Chayka turned around and faced the desk Lieutenant.
“Don’t bother taking off your coat. I’m putting you at it a few minutes early tonight.”
“Sure… What is it?”
“Do you know Donald Cloward?”
“Sure.”
“You know what he looks like, I mean?”
“I went to school with him.”
“Good. He’s been up bothering old man Leydecker. We just got a call. Leydecker says he left on foot, ten minutes or so. Check Highland Hill, then follow down Genesee to The Burr Building. He’s probably somewhere along that route.”
“Who’s driving?”
“Leogrande,” the Lieutenant said. “He’s out front with the motor going. Waiting. He wasn’t sure he could identify him.”
“I can,” said Chayka, heading for the main entrance, “I used to hang around with him. Heard he was back.”
sixteen
He often dreamed of Carrie. He never remembered the dreams, but he would awaken as he did in the gray light of six that morning, and feel her presence like a heavy veil of gloom enveloping him. And at those times, he would turn his head and see Jen beside him in the bed, and a wonderous relief would sweep through him, and reality would seem like found money, a clean bill of health from the doctor, a thing he did not want to do that he discovered he did not have to do.
He sighed and smiled, rested his large hand on the soft silk gown covering her thigh.

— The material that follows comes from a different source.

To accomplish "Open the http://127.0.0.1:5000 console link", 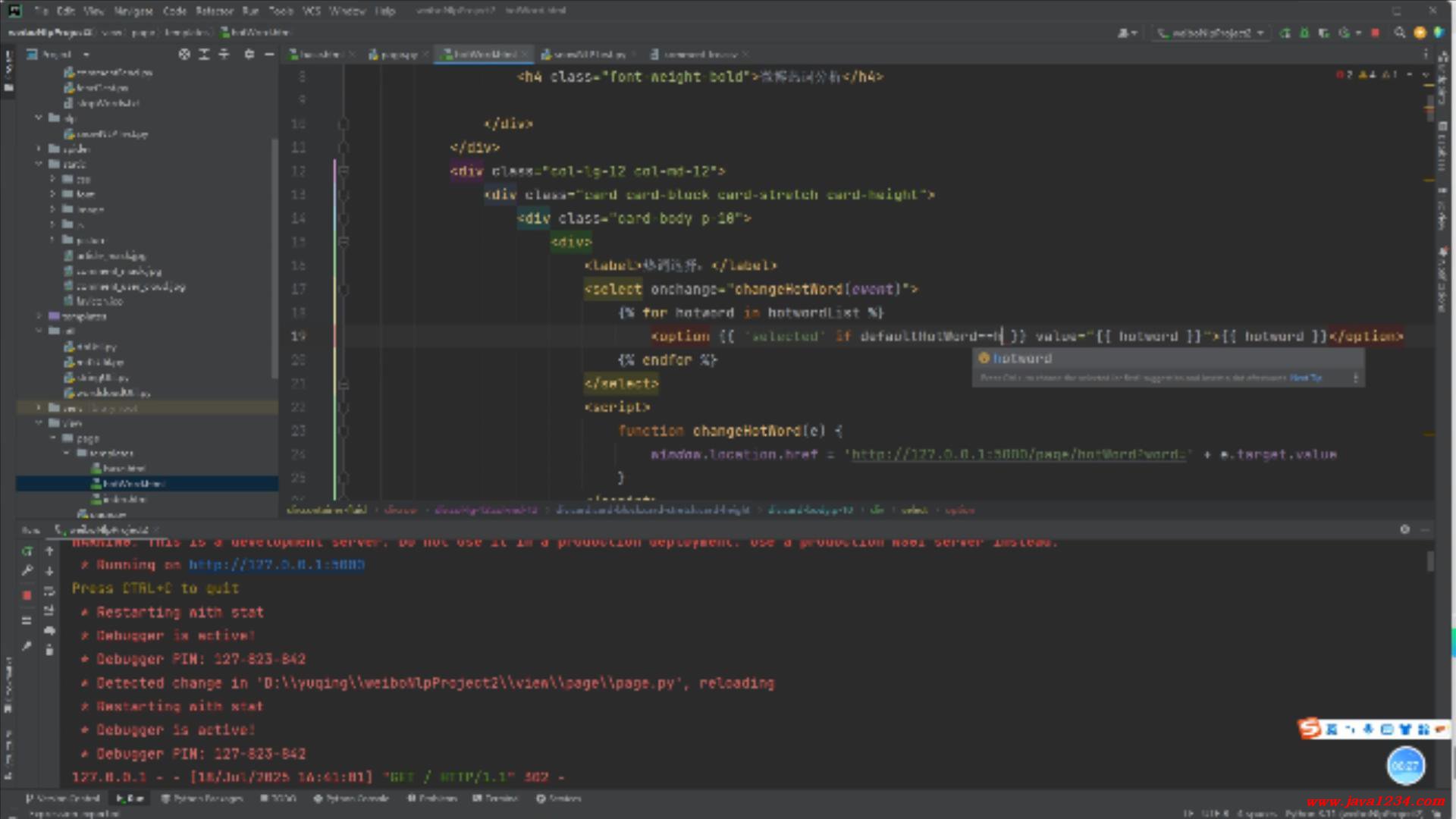I will pos(276,565).
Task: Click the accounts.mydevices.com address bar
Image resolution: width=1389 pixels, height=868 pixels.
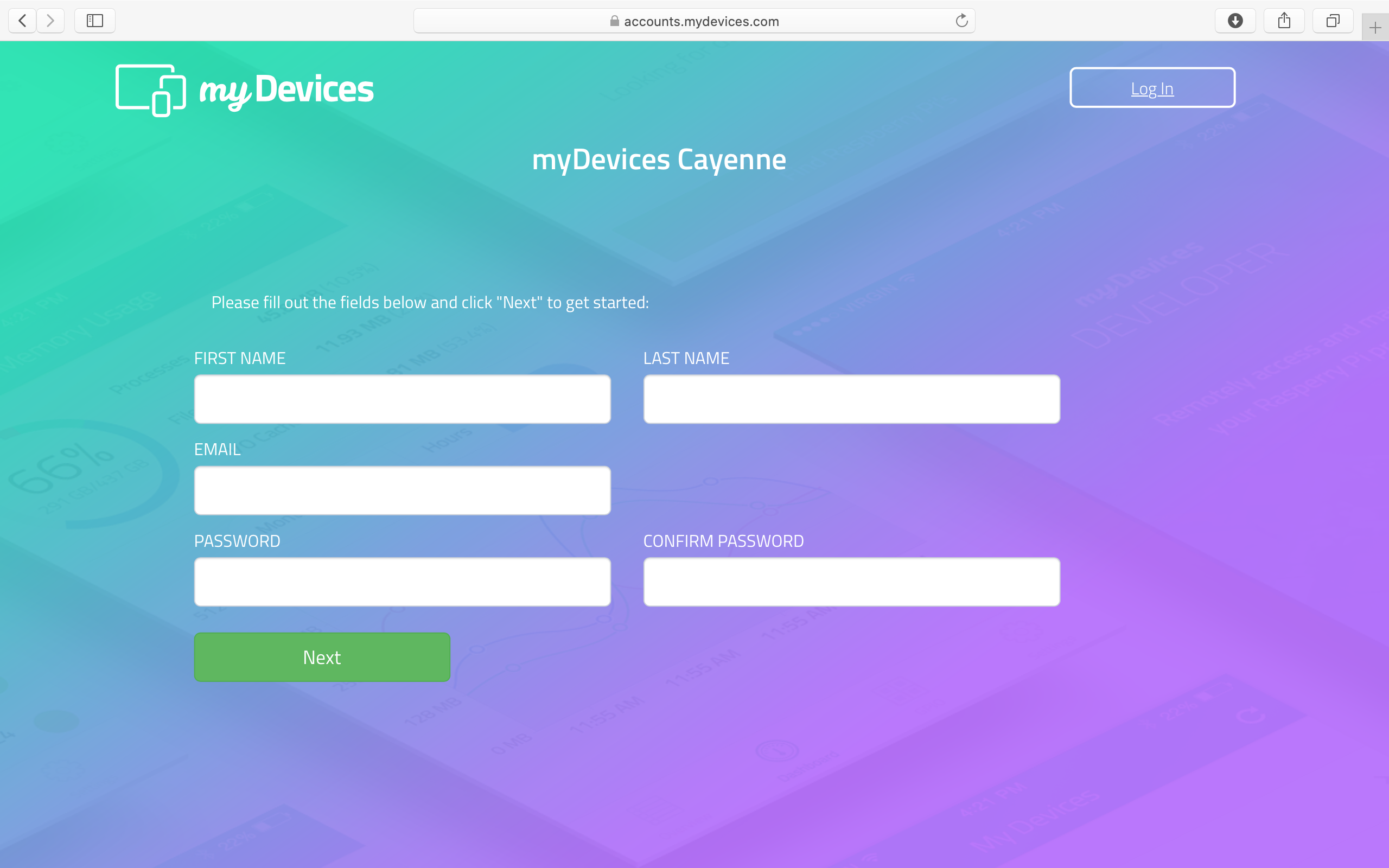Action: tap(701, 21)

He lay there with his eyes open, listening to a wet winter snow dribble in the tin drain trough, outside the bedroom window.
Random remembrances of Carrie wandered uneasily and sketchily through his thoughts, and fixed, finally, on their honeymoon night up in the Adirondacks. Throughout dinner at the main lodge Carrie had indulged in her usual shop talk, as though the day were no different from any other, and afterwards, over brandy, when Slater leaned forward and said softly: “Let’s go back to our cabin now. You know how I love you, don’t you, Carrie?” She had looked across the table and answered, “I suppose we’d better get at it.” Very seriously. Slater had laughed at her way of putting it: poor, solemn Carrie, but she seemed annoyed at his laughter. He had paid the check, and the walk back through the woods was slow and silent. He had known, from the stiffness of her embraces before their marriage, that it would require patience on his part; he had imagined she was shy and embarrassed beside him, as they went toward their cabin; he had thought ahead of ways to make it easier for her. On a pretense of checking over the car, he would spend time away from the cabin while she undressed. He had given instructions to the lodge to have a bottle of champagne on ice in the cabin. Little, predictable touches to facilitate their love-making.